7-9

 再びバルコニーに出た。

「最初からこっちに降りておけばよかった」

「いいから早く来い。たった一回、クジをミスっただけだろ」

 エリオットは隣のバルコニーに飛び移る。既にアンナがいた。

「脅しにもすっかり慣れた」

 さらにエリオットのぼやきは続いた。「忍び込むのも同じだ」

「黙れ」

 アンナがエリオットの顎を掴んだ。大人しく口を閉じる。バルコニーの扉を開いた。様子を窺いながら中へ入る。

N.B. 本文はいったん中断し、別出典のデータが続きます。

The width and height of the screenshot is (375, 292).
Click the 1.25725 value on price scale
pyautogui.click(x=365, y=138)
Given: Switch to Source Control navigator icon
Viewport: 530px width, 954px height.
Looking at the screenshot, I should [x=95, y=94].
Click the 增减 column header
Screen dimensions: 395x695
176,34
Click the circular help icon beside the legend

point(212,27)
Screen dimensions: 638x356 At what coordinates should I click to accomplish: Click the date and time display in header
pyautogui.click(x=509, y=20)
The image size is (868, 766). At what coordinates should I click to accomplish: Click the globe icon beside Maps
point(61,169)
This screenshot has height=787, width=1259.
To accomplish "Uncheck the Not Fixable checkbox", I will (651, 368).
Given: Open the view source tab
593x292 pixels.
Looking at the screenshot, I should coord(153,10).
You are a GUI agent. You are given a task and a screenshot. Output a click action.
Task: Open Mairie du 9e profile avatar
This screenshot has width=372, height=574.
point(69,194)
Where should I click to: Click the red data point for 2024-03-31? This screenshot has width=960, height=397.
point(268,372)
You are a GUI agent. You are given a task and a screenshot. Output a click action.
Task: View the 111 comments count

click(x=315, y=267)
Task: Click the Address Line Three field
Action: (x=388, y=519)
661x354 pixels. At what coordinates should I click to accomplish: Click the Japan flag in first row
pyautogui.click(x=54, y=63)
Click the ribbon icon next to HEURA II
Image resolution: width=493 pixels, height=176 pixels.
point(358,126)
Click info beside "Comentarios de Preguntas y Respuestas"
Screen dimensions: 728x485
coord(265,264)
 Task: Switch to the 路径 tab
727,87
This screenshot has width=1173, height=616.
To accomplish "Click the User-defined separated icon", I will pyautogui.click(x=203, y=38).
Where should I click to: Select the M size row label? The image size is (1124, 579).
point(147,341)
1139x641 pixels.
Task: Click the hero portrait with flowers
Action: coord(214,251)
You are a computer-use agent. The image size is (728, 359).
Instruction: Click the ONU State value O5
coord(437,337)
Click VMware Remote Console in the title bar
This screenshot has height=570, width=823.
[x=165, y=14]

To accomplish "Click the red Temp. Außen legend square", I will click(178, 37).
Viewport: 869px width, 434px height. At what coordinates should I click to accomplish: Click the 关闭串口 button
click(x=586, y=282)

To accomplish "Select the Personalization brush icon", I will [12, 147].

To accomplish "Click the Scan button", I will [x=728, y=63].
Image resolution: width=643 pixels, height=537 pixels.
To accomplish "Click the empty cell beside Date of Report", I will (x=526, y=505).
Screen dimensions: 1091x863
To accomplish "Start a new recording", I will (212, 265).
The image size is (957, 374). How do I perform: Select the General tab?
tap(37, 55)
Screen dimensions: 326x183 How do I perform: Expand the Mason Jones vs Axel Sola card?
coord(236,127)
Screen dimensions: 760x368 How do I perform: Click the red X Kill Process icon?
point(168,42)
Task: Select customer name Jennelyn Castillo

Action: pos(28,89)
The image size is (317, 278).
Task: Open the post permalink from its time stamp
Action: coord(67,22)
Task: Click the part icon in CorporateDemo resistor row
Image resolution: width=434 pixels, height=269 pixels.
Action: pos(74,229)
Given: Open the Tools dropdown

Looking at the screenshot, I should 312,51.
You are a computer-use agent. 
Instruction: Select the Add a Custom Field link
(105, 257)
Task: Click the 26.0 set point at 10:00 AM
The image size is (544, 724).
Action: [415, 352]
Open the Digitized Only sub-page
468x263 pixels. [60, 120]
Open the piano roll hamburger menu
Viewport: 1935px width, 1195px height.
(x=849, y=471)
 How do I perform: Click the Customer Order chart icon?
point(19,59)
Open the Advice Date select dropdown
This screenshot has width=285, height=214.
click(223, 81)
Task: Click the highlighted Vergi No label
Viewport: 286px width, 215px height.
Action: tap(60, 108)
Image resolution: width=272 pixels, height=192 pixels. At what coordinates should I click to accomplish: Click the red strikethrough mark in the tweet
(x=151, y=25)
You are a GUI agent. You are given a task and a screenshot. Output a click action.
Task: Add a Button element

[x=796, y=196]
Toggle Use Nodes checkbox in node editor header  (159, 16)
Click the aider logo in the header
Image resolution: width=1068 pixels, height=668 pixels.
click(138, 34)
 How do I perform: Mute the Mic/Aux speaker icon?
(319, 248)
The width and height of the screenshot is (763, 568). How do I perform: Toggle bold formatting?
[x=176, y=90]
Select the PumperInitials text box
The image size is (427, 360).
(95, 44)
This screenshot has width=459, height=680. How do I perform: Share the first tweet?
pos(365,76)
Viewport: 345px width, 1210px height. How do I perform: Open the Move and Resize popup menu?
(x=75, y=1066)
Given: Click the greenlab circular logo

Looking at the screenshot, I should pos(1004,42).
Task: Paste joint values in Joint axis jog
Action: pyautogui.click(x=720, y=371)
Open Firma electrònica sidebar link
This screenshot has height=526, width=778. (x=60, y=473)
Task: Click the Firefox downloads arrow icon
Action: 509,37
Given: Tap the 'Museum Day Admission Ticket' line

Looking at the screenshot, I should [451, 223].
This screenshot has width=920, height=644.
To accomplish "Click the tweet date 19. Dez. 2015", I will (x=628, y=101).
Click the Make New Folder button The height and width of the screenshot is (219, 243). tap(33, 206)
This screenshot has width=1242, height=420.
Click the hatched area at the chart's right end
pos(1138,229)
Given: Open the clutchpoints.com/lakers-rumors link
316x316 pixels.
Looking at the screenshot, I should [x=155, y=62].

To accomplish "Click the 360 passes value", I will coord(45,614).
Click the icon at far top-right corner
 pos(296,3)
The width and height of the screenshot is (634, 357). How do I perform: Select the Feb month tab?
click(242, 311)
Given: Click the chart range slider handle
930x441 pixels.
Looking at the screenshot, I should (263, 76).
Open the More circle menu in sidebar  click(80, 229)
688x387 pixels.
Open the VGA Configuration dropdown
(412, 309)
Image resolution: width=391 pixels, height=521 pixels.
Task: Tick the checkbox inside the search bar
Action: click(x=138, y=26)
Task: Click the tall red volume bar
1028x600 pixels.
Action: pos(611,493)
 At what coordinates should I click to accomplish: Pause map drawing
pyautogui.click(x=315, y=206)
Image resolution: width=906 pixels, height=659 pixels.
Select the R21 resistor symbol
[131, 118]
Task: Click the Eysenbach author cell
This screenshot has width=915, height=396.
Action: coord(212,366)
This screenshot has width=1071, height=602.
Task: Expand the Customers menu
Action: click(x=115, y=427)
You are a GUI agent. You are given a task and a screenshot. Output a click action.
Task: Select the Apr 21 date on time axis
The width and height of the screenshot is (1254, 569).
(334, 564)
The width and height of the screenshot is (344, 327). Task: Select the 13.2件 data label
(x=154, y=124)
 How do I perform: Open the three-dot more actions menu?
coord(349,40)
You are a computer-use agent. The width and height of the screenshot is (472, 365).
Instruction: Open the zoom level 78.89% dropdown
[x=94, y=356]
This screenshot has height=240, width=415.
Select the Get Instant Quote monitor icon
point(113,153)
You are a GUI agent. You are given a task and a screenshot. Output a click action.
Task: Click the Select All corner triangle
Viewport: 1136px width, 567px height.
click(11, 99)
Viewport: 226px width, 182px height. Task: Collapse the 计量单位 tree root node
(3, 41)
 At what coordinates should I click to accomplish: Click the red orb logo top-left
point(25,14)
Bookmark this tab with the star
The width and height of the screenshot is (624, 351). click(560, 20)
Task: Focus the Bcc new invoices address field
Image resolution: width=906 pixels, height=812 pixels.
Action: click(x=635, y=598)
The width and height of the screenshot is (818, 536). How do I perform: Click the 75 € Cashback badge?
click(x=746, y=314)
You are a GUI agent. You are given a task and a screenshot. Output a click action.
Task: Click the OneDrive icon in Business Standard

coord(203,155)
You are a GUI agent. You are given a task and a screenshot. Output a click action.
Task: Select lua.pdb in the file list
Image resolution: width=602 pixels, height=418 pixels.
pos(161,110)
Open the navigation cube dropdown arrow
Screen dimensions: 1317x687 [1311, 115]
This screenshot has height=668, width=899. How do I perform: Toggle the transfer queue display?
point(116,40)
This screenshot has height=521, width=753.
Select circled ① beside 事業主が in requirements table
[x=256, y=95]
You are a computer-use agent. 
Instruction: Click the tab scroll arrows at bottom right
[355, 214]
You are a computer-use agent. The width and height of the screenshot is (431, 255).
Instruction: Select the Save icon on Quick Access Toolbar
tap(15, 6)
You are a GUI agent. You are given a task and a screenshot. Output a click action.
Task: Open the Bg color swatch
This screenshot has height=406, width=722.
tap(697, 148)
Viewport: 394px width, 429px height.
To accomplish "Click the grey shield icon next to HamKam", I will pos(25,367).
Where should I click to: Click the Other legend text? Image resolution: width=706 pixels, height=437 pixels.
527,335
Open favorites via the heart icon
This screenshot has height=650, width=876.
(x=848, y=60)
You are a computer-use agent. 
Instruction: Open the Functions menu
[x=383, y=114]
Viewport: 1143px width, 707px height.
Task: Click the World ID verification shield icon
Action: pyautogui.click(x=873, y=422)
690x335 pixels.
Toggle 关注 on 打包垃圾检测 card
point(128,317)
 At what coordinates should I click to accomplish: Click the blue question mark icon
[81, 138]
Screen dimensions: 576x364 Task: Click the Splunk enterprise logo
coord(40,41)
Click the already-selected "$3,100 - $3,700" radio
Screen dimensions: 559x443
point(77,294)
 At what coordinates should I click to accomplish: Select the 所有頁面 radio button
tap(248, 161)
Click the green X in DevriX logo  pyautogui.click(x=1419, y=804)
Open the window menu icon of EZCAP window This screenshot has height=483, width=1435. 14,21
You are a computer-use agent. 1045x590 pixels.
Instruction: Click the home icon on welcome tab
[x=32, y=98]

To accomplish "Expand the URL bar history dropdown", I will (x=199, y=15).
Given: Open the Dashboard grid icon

 人の気配はない。エリオットとアンナは顔を見合わせる。ベッドと燭台、装飾の施されたテーブルと椅子。テーブルの上には装身具と宝石の類、それに加えてチェス盤があった。

「本当にここか?」

 エリオットは小声でアンナに聞いた。

 アンナは呆れながら壁を指差す。壁にはニュルンベルクの紋章が描かれた盾が飾られていた。間違いなくヴァレンシュタインの部屋に違いない。

 寝室と広間、二つの部屋を見たが、誰もいなかった。

「何を探す」

「証拠だ。私たちを嵌めたという証拠を探す。手紙でも帳簿でも何でもいい。殺人を命じた証拠があれば、奴を脅せる。記録だ、記録を探せ」

「毒の件は?」

「まぁそっちも弱みには違いない。探し出せ。とにかく交渉の材料を集めろ」

 エリオットとアンナは手分けをして、部屋を探した。エリオットは広間、アンナは寝室だった。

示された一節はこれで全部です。